*INSTRUCTIONS FOR THE TASK*.
In the Tokyo essay below, reproduce the passage between "In those days, the" and "my life significantly.", inclusive, substituting "widespread" for "pervasive".

*PASSAGE*.

The Happiest Place in Tokyo hr664

It was 1983 when the theme park which host is the mouse opened in Japan for the first time outside the U.S. Two years after it opened, I left my hometown and began to live by myself in Tokyo to pursue my career as a musician. My partner was the one that I had a meeting with to join my first band and I had worked with ever since. He also moved to Tokyo and settled in an extremely shabby small 50-year-old wooden apartment. We were going to find  band members in Tokyo together and to start our new band. However, things didn’t go as smoothly as we had planned and we had fretted ourselves. For a change of a glum mood, we decided to visit the theme park for the first time.

In those days, the concept of a theme park hadn’t been pervasive in Japan and amusement parks were just big fairs with common rides for kids. I had no idea what a theme park meant either when I first visited there. Although I hadn’t even dreamed of that, the visit came to have changed my life significantly.

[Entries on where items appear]
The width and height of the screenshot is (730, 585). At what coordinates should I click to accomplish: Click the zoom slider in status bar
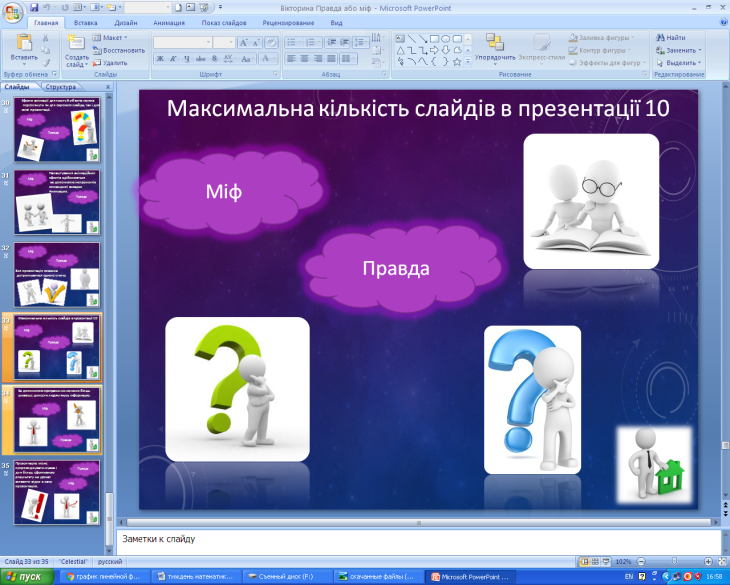(x=666, y=562)
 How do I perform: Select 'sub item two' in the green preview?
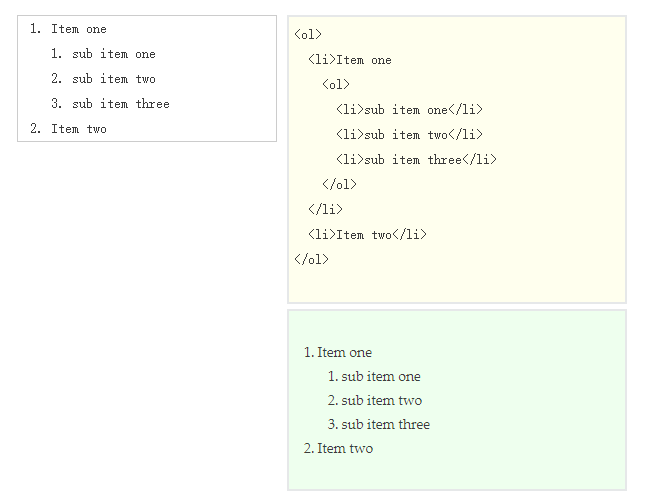[382, 401]
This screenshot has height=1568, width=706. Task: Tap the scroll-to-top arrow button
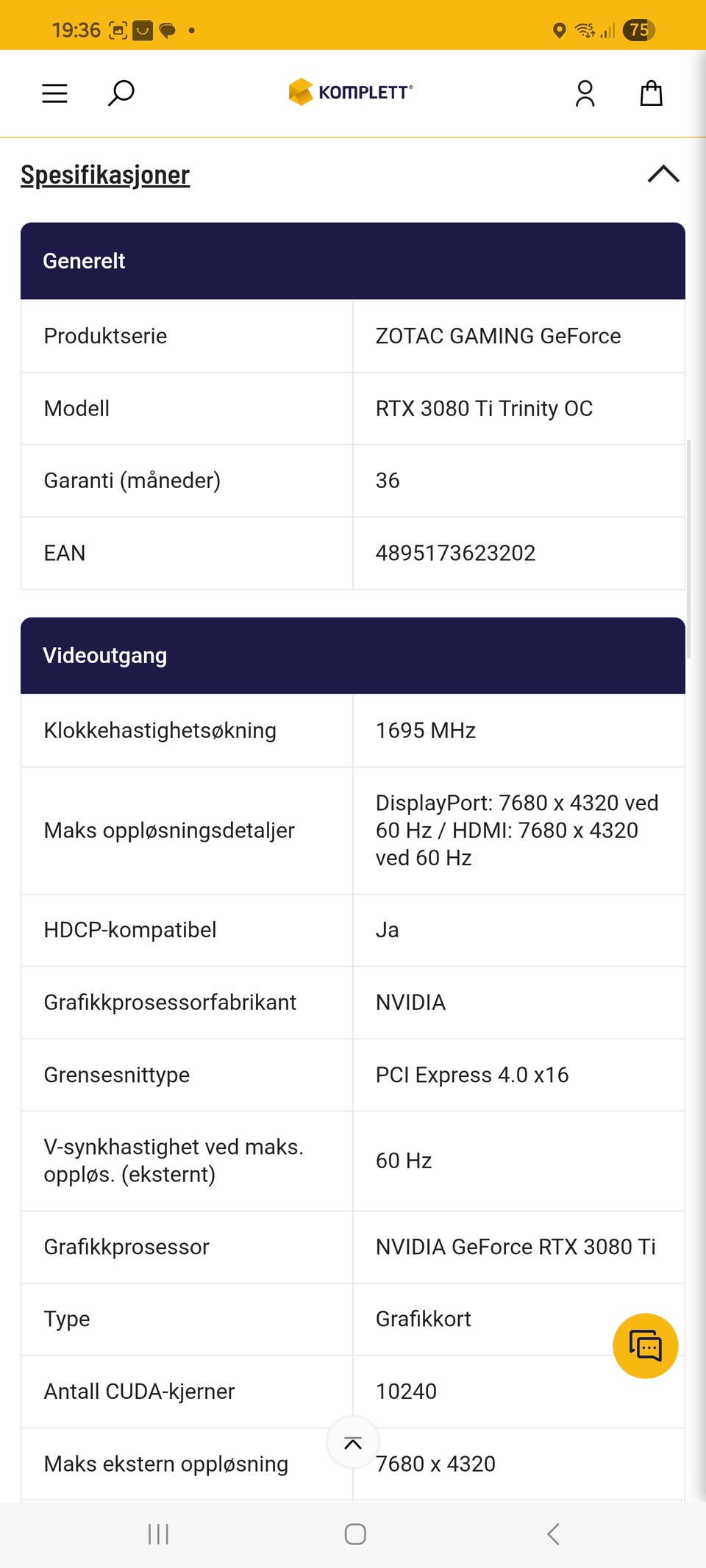coord(353,1442)
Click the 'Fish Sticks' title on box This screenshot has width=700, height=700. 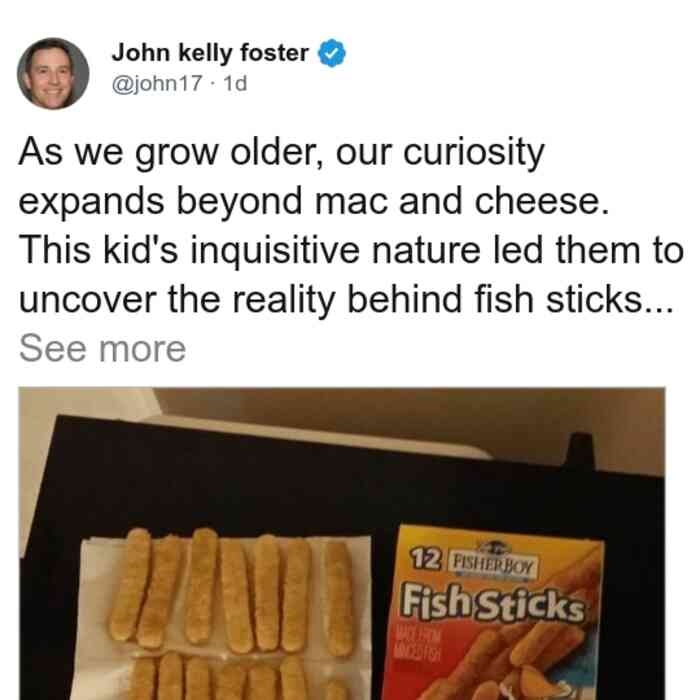click(492, 604)
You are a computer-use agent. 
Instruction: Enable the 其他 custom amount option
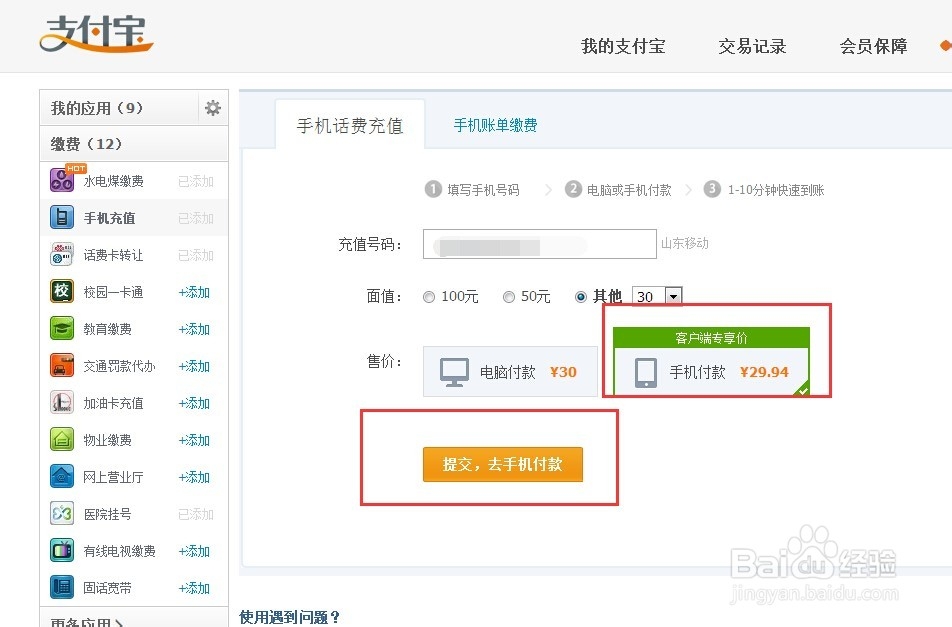tap(580, 296)
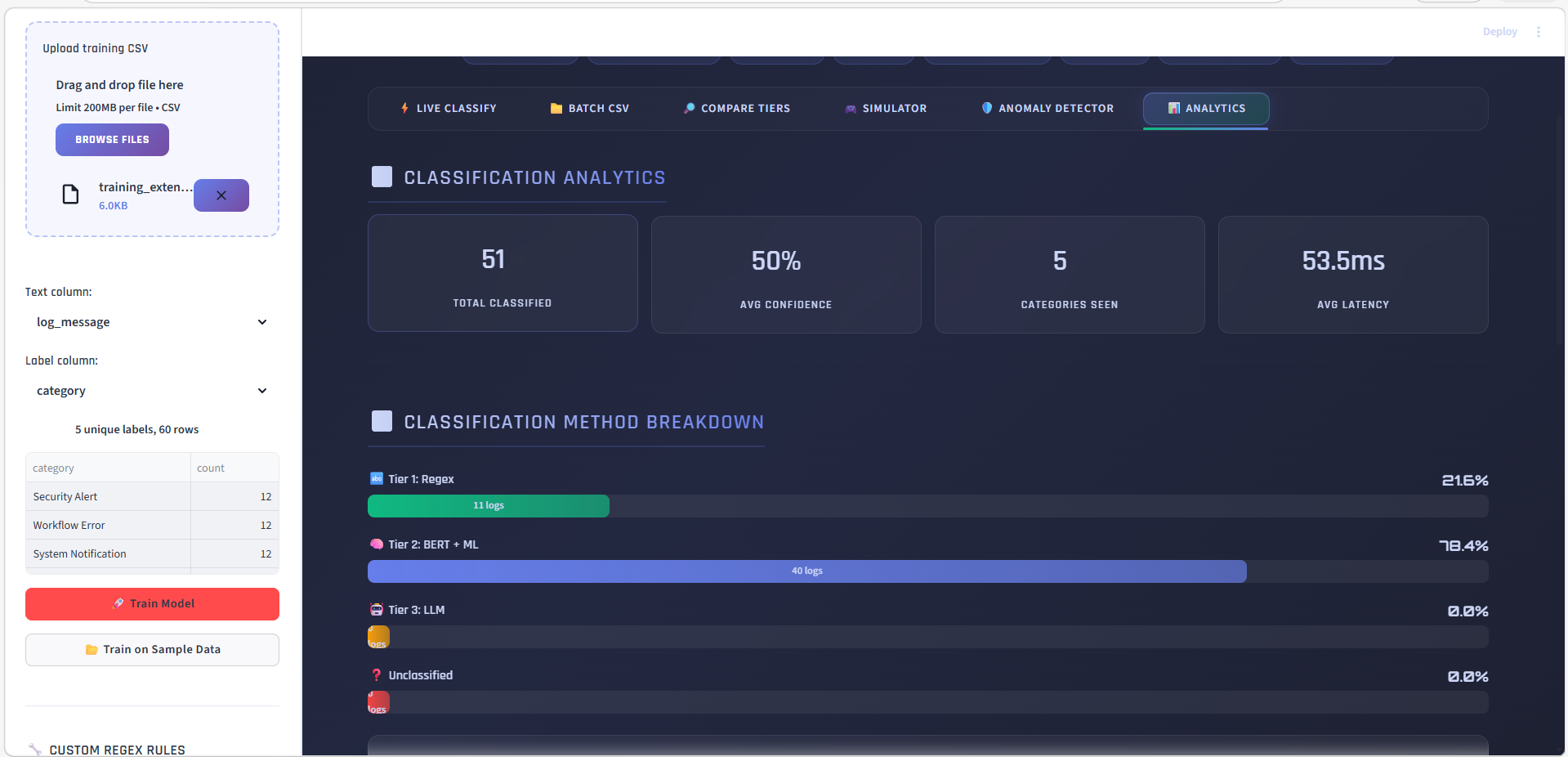Switch to the Batch CSV tab
Viewport: 1568px width, 757px height.
click(x=588, y=108)
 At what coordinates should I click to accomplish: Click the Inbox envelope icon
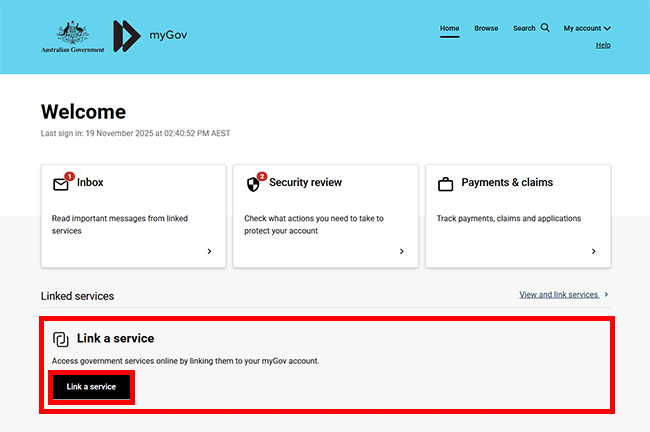60,185
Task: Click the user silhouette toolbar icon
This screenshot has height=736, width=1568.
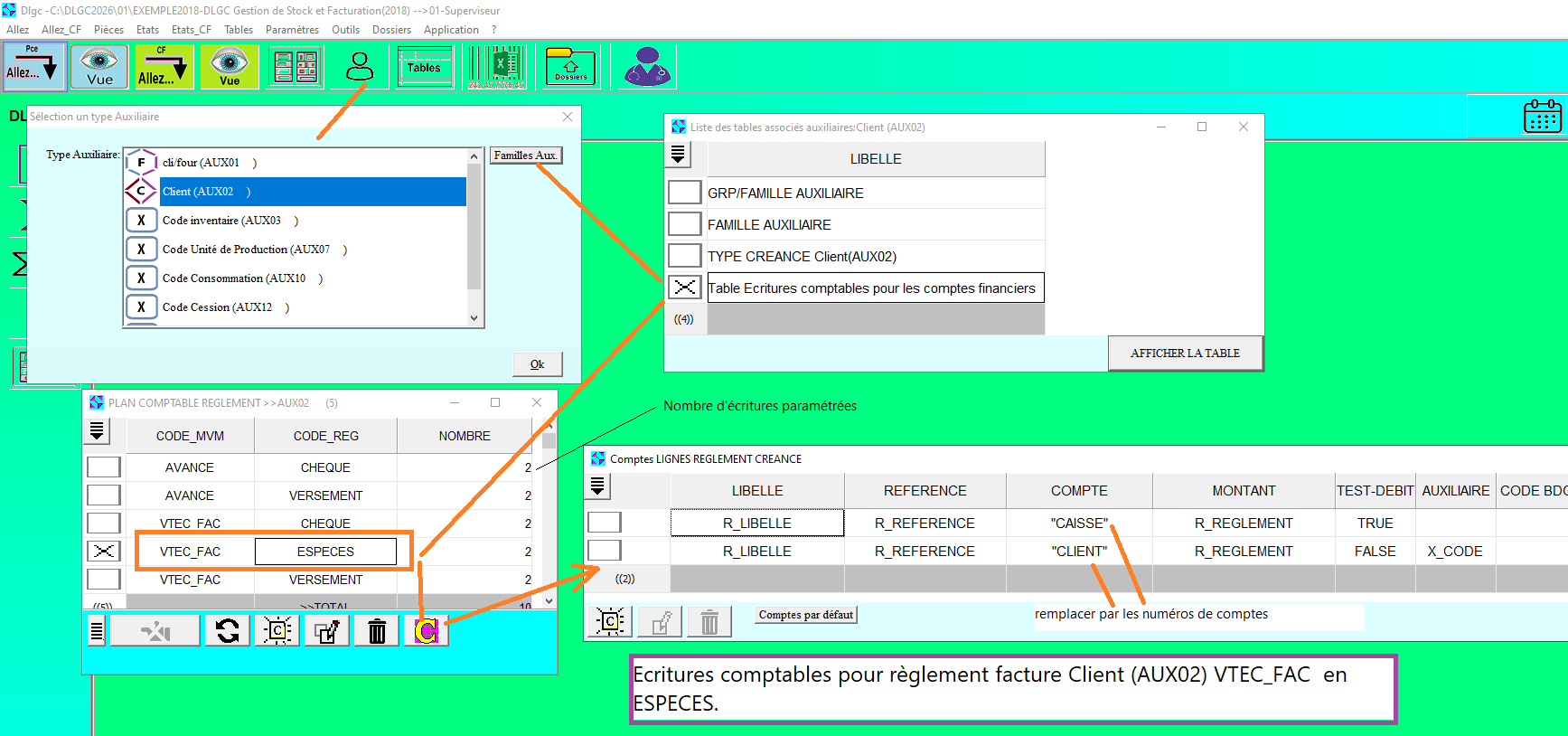Action: (360, 68)
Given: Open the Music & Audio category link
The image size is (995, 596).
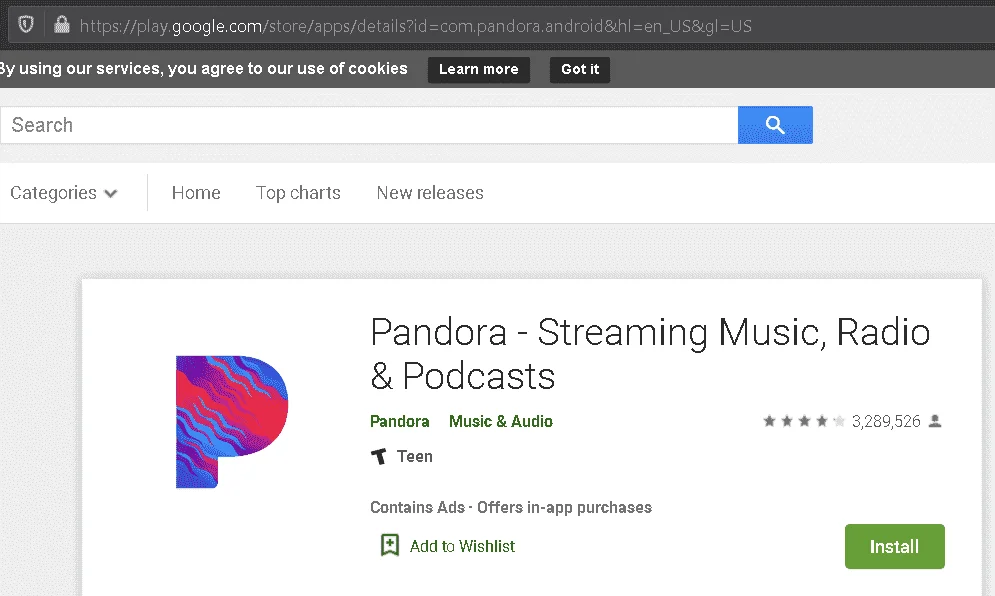Looking at the screenshot, I should (501, 421).
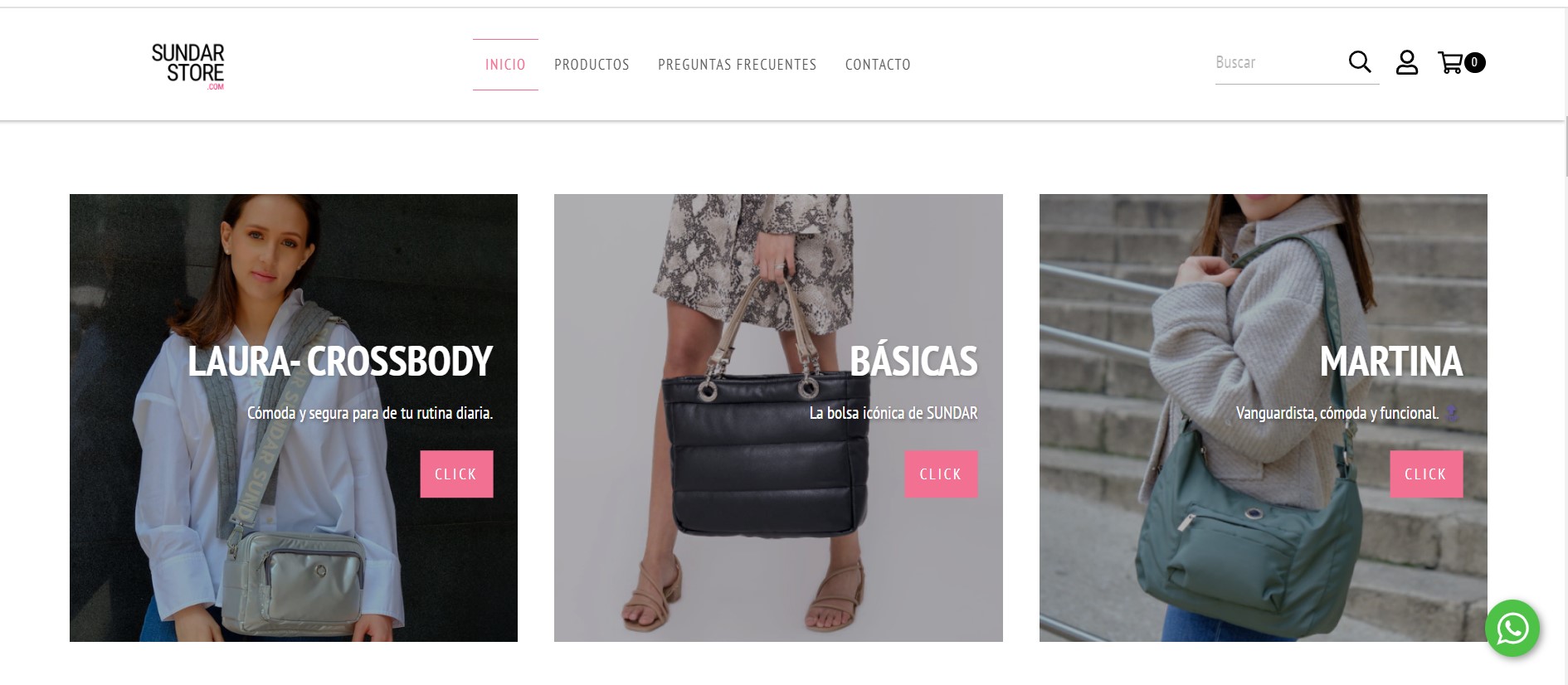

*TASK RESULT*.
In those days, the concept of a theme park hadn’t been widespread in Japan and amusement parks were just big fairs with common rides for kids. I had no idea what a theme park meant either when I first visited there. Although I hadn’t even dreamed of that, the visit came to have changed my life significantly.